Xylazine effects on opioid-induced brain hypoxia

Abstract

Rationale: Xylazine has emerged in recent years as an adulterant in an increasing number of opioid-positive overdose deaths in the United States. Although its exact role in opioid-induced overdose deaths is largely unknown, xylazine is known to depress vital functions and cause hypotension, bradycardia, hypothermia, and respiratory depression.

Objectives: In this study, we examined the brain-specific hypothermic and hypoxic effects of xylazine and its mixtures with fentanyl and heroin in freely moving rats.

Results: In the temperature experiment, we found that intravenous xylazine at low, human-relevant doses (0.33, 1.0, 3.0 mg/kg) dose-dependently decreases locomotor activity and induces modest but prolonged brain and body hypothermia. In the electrochemical experiment, we found that xylazine at the same doses dose-dependently decreases nucleus accumbens oxygenation. In contrast to relatively weak and prolonged decreases induced by xylazine, intravenous fentanyl (20 μg/kg) and heroin (600 μg/kg) induce stronger biphasic brain oxygen responses, with the initial rapid and strong decrease, resulting from respiratory depression, followed by a slower, more prolonged increase reflecting a post-hypoxic compensatory phase, with fentanyl acting much quicker than heroin. The xylazine-fentanyl mixture eliminated the hyperoxic phase of oxygen response and prolonged brain hypoxia, suggesting xylazine-induced attenuation of the brain's compensatory mechanisms to counteract brain hypoxia. The xylazine-heroin mixture strongly potentiated the initial oxygen decrease, and the pattern lacked the hyperoxic portion of the biphasic oxygen response, suggesting more robust and prolonged brain hypoxia.

Conclusions: These findings suggest that xylazine exacerbates the life-threatening effects of opioids, proposing worsened brain hypoxia as the mechanism contributing to xylazine-positive opioid-overdose deaths.

Keywords: Brain hyperoxia; Brain hypoxia; Cerebral vasoconstriction; Fentanyl; Heroin; Hypothermia; Peripheral vasodilation.

Figure 1.

Changes in temperature induced by iv xylazine at different doses (0.33, 1.0 and 3.0 mg/kg in awake, freely moving rats. A = Absolute temperature changes. B = relative temperature changes; C = Brain-muscle and skin-muscle differentials. D = Locomotor activity. Filled symbols show values significantly different from pre-injection baseline.

Figure 2.

Relative changes in NAc oxygen levels induced by xylazine at different doses (0.3, 1.0 and 3.0) in freely moving rats.
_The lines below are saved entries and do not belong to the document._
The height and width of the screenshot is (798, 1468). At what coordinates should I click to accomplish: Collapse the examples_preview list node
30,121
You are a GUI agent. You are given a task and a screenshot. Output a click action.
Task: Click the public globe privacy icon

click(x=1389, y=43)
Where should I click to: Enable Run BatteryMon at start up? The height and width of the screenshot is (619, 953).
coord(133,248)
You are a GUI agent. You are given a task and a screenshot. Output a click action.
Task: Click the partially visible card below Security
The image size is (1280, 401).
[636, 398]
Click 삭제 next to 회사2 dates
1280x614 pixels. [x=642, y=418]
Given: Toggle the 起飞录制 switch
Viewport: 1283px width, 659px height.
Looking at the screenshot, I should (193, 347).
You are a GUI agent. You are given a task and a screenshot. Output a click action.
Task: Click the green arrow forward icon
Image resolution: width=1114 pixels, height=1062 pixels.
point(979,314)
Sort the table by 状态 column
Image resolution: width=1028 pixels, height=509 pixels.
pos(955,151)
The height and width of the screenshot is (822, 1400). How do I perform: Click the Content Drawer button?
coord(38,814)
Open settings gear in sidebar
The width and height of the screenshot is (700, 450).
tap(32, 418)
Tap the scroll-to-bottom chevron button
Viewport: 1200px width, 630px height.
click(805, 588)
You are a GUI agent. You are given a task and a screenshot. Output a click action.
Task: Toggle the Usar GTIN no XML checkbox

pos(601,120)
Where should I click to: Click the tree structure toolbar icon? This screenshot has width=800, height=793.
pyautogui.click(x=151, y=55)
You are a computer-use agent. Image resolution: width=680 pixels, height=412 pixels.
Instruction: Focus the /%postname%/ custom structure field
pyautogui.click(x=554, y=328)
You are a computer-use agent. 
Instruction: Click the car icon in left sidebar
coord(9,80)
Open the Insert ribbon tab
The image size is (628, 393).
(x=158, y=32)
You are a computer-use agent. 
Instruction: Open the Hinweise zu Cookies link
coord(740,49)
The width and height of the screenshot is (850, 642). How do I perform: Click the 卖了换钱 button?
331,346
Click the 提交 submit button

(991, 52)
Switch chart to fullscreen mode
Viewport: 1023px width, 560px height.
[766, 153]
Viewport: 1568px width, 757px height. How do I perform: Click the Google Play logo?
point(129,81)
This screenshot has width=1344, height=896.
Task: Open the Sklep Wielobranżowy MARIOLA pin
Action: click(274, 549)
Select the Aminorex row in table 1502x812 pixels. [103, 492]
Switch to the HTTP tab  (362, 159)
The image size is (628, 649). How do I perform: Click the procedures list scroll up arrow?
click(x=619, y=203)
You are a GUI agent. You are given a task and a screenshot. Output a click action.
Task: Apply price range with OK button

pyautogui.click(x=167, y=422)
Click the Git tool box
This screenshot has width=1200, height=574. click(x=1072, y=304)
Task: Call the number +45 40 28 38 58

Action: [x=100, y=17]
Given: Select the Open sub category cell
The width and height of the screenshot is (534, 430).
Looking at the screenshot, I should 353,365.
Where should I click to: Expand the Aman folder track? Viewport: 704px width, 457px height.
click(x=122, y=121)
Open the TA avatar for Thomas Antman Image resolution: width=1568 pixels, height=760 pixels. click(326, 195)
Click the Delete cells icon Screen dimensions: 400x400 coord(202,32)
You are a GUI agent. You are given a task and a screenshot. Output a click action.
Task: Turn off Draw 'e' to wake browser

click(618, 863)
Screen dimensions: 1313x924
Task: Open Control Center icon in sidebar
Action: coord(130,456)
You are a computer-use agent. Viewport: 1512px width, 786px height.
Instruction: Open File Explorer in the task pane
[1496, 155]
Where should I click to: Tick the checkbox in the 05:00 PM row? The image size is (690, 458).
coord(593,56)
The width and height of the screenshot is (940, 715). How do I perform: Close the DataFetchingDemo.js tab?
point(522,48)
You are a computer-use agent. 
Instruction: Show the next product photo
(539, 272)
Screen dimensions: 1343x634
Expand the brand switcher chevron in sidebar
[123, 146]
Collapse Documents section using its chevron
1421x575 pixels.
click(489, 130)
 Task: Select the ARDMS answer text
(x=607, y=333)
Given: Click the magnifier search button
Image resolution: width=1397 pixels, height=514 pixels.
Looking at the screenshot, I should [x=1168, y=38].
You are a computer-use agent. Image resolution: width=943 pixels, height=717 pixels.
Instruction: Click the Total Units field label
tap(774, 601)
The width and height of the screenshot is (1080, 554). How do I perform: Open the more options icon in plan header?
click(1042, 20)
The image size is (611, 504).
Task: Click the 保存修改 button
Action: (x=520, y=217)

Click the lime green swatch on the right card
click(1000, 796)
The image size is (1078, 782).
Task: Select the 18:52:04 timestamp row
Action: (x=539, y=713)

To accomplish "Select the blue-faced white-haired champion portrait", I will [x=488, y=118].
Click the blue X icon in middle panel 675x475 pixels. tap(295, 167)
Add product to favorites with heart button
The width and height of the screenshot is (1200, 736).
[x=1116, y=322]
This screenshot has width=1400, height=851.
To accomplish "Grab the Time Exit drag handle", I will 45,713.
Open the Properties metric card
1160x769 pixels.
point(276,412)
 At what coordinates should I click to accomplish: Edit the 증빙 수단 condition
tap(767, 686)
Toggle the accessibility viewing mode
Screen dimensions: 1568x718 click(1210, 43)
A = mean (±SEM) changes assessed with slow (1-min) time resolution. B = mean (±SEM) changes assessed with rapid (10-s) time resolution. Filled symbols show values significantly different from pre-injection baseline. n = numbers of averaged responses

Figure 3.

Mean (±SEM) changes in NAc oxygen levels induced by fentanyl (20 ug/kg) and its mixture with xylazine (20 ug/kg + 1 mg/kg) in freely moving rats. A = mean (±SEM) changes assessed with slow (1-min) time resolution. B = mean (±SEM) changes assessed with rapid (10-s) time resolution. Filled symbols show values significantly different from pre-injection baseline. n = numbers of averaged responses. Bold horizontal lines with asterisk show time intervals, during which between-group values were significant.

Figure 4.

Primary data examples of changes in electrochemical currents (nA) induced by fentanyl and fentanyl-xylazine mixture in freely moving rats. A = fentanyl alone (20 ug/kg), B = fentanyl (20 ug/kg)+xylazine (1 mg/kg), typical example; C and D = unusual changes induced by fentanyl-xylazine mixture with convulsions. Values of reduction current are shown with original (1-s) time resolution, and they were inverted. Since basal reduction currents widely varied between sensors, data were analyzed as the change relative to basal value=100%. Convulsions were never seen after fentanyl alone, but they occurred in 3 cases (in 2 rats) after injections of fentanyl-xylazine mixture.

Figure 5.

Mean (±SEM) changes in NAc oxygen levels induced by heroin (600 ug/kg) and its mixture with xylazine (600 ug/kg + 1 mg/kg) in freely moving rats. A = mean (±SEM) changes assessed with slow (1-min) time resolution. B = mean (±SEM) changes assessed with rapid (10-s) time resolution. Filled symbols show values significantly different from pre-injection baseline. n = numbers of averaged responses. Bold horizontal lines with asterisk show time intervals, during which between-group values were significant.